SignVTCL: Multi-Modal Continuous Sign Language Recognition Enhanced by Visual-Textual Contrastive Learning
Hao Chen, Jiaze Wang, Ziyu Guo, Jinpeng Li, Donghao Zhou, Bian Wu, Chenyong Guan, Guangyong Chen, Pheng-Ann Heng
TL;DR
This work addresses the data scarcity and weak supervision in continuous sign language recognition by introducing SignVTCL, a multi-modal framework that fuses video, keypoints, and optical flow while leveraging visual-textual contrastive learning. A frozen text encoder (mBART) and lightweight adapters (V2T and T2V) enable alignment of visual and textual features at gloss and sentence levels, guided by DTW-based gloss mapping and global sentence-level alignment.

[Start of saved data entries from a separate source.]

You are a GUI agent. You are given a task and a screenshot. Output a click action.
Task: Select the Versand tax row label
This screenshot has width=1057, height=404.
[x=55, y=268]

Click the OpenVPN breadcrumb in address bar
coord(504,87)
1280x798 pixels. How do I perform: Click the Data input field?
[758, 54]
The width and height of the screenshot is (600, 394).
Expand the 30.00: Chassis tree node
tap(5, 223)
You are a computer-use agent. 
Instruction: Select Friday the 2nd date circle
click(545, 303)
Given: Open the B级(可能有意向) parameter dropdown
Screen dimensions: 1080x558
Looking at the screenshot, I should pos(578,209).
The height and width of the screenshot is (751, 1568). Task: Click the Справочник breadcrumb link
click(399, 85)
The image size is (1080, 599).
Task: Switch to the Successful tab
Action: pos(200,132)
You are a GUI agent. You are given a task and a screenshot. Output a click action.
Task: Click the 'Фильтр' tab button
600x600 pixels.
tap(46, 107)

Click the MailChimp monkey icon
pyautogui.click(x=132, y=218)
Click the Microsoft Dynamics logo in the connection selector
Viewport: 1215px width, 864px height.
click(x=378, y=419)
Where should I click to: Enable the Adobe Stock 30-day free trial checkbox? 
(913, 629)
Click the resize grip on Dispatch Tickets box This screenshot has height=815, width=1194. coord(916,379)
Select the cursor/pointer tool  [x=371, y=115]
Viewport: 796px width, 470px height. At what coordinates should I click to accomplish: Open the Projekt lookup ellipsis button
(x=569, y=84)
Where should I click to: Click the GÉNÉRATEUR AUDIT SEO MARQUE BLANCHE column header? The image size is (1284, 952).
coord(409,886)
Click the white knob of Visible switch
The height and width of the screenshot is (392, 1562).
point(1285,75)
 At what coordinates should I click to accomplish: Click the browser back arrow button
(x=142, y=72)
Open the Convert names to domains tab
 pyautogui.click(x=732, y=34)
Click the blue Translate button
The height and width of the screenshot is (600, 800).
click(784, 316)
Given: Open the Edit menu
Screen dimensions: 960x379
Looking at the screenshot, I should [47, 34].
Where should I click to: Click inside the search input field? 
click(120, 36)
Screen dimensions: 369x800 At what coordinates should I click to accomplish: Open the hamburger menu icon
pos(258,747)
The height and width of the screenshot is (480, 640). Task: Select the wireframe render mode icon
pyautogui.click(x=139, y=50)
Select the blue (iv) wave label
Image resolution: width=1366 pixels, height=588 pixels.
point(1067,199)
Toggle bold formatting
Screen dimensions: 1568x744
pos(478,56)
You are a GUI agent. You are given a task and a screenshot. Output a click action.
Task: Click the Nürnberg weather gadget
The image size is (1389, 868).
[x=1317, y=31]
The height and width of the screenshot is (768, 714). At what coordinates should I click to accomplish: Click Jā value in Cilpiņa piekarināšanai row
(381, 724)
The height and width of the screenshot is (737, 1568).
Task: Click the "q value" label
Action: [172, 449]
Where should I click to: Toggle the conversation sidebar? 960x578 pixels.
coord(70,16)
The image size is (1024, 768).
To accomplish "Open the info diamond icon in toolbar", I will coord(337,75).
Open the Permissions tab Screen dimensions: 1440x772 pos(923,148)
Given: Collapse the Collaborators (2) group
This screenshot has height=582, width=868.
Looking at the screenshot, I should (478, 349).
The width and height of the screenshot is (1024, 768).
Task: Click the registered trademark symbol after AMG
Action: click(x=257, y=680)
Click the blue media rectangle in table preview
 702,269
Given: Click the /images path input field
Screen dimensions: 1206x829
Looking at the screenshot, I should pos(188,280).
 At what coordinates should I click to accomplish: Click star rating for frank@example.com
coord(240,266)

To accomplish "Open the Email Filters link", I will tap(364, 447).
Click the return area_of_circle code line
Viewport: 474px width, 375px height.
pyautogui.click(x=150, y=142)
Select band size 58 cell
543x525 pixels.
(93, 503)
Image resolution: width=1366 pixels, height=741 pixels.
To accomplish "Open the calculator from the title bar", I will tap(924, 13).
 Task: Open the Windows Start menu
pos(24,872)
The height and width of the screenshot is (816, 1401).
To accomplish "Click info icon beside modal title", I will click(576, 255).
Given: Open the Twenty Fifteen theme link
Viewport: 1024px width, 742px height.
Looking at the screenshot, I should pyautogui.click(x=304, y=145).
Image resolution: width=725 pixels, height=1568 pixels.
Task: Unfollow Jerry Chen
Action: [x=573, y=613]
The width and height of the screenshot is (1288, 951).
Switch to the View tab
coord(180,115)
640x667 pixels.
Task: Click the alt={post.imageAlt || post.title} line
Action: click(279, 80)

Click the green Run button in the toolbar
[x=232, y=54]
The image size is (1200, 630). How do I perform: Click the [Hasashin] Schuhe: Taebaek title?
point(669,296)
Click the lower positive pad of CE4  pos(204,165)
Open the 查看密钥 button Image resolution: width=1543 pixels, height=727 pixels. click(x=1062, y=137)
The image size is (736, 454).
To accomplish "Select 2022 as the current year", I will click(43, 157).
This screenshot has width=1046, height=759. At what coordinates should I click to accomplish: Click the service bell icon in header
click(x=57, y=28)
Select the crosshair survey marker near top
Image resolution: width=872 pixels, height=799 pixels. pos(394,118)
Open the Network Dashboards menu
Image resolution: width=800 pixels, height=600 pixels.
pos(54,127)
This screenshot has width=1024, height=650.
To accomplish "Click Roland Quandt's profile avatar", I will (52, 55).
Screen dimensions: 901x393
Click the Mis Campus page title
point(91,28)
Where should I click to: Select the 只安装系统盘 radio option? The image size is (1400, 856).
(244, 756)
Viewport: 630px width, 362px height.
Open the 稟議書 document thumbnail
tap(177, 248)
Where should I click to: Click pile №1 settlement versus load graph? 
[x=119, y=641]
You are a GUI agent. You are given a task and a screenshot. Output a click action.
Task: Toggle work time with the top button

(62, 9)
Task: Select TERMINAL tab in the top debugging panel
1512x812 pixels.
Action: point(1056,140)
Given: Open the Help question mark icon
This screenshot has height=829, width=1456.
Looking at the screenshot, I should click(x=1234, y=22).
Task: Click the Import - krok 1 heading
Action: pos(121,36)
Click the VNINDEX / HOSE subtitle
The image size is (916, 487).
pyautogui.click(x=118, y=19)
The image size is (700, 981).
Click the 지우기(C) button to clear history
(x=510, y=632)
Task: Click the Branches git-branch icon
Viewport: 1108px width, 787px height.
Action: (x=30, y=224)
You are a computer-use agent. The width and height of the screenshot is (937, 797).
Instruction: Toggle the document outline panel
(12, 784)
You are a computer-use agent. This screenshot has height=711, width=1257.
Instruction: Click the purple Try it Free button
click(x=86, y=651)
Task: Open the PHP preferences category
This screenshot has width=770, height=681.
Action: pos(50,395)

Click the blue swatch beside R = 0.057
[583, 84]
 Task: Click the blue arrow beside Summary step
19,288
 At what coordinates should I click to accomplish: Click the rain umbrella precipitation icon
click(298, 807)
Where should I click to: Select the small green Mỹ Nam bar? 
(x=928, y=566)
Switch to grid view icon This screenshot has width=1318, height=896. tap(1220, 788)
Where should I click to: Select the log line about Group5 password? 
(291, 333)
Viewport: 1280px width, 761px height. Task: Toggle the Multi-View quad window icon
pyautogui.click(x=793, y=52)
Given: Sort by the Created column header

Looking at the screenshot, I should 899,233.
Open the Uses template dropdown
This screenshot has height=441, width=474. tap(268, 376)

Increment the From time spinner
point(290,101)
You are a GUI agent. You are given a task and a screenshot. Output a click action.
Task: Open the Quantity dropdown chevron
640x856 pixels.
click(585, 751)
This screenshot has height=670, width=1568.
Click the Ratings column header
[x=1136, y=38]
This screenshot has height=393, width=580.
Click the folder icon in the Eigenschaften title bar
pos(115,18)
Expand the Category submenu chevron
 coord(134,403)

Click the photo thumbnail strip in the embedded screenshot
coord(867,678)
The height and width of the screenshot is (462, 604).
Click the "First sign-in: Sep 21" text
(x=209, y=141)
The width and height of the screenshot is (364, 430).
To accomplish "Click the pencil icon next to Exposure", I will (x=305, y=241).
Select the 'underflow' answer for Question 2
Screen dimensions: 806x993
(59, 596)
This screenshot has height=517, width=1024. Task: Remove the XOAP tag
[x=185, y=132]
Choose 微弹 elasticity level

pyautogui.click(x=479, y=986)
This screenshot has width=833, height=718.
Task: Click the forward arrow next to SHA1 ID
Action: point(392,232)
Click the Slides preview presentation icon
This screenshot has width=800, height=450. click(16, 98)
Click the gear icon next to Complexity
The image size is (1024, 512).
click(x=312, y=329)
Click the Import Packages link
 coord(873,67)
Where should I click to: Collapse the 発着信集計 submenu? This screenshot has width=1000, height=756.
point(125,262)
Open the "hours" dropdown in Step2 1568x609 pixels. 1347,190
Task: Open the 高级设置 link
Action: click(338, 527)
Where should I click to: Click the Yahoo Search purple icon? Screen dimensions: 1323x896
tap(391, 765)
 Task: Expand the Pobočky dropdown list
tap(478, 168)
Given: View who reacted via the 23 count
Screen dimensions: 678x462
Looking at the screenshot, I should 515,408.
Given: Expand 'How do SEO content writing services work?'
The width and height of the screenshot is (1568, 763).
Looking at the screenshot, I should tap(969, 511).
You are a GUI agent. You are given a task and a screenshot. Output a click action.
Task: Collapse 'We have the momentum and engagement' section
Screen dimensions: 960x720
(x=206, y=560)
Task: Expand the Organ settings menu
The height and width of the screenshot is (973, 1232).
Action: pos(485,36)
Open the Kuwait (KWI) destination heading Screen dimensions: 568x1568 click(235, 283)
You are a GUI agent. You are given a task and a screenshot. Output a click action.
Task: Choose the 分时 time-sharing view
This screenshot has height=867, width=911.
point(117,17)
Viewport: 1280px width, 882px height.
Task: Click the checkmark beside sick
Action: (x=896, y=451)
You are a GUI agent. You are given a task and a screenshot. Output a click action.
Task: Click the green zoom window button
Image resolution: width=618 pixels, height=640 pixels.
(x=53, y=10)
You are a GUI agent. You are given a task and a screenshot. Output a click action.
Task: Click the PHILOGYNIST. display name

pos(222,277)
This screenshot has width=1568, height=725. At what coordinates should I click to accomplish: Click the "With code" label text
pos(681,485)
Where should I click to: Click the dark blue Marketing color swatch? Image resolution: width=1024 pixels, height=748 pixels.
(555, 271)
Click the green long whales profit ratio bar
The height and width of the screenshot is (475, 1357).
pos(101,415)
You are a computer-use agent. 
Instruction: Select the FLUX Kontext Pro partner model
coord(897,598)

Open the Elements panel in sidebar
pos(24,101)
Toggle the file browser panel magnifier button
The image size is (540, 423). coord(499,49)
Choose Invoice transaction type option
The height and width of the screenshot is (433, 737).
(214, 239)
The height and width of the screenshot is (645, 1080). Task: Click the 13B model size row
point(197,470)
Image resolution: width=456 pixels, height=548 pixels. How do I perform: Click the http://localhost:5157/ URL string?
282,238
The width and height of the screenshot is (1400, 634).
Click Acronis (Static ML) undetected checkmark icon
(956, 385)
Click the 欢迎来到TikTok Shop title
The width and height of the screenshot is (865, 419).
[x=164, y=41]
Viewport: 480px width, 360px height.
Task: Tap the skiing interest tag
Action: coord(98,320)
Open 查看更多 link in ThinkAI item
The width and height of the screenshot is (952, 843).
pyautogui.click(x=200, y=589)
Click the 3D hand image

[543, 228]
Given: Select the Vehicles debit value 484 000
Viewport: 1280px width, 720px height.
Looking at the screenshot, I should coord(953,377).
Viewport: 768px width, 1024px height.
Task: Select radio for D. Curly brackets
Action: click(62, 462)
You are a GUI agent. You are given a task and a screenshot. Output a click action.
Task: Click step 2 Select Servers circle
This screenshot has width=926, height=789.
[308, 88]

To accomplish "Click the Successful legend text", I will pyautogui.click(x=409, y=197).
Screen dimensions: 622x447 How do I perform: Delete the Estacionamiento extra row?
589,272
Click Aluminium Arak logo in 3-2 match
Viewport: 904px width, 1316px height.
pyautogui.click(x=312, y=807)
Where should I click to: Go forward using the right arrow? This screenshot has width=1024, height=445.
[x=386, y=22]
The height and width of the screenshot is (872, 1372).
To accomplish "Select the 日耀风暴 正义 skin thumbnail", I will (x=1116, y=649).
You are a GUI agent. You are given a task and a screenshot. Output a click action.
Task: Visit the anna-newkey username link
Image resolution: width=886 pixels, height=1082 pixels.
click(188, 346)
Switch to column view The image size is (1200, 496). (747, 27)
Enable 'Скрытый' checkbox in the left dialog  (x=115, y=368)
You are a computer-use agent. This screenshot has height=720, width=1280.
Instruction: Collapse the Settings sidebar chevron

The approach is trained with a combination of CTC losses, auxiliary SPN losses, and alignment losses, without pre-training, and achieves state-of-the-art results on Phoenix-2014, Phoenix-2014T, and CSL-Daily, with clear ablation support for each component. The method demonstrates strong cross-modal generalization and offers a viable path toward stronger, language-informed visual representations for sign language and broader multi-modal video understanding tasks.
Abstract
Sign language recognition (SLR) plays a vital role in facilitating communication for the hearing-impaired community. SLR is a weakly supervised task where entire videos are annotated with glosses, making it challenging to identify the corresponding gloss within a video segment. Recent studies indicate that the main bottleneck in SLR is the insufficient training caused by the limited availability of large-scale datasets. To address this challenge, we present SignVTCL, a multi-modal continuous sign language recognition framework enhanced by visual-textual contrastive learning, which leverages the full potential of multi-modal data and the generalization ability of language model. SignVTCL integrates multi-modal data (video, keypoints, and optical flow) simultaneously to train a unified visual backbone, thereby yielding more robust visual representations. Furthermore, SignVTCL contains a visual-textual alignment approach incorporating gloss-level and sentence-level alignment to ensure precise correspondence between visual features and glosses at the level of individual glosses and sentence. Experimental results conducted on three datasets, Phoenix-2014, Phoenix-2014T, and CSL-Daily, demonstrate that SignVTCL achieves state-of-the-art results compared with previous methods.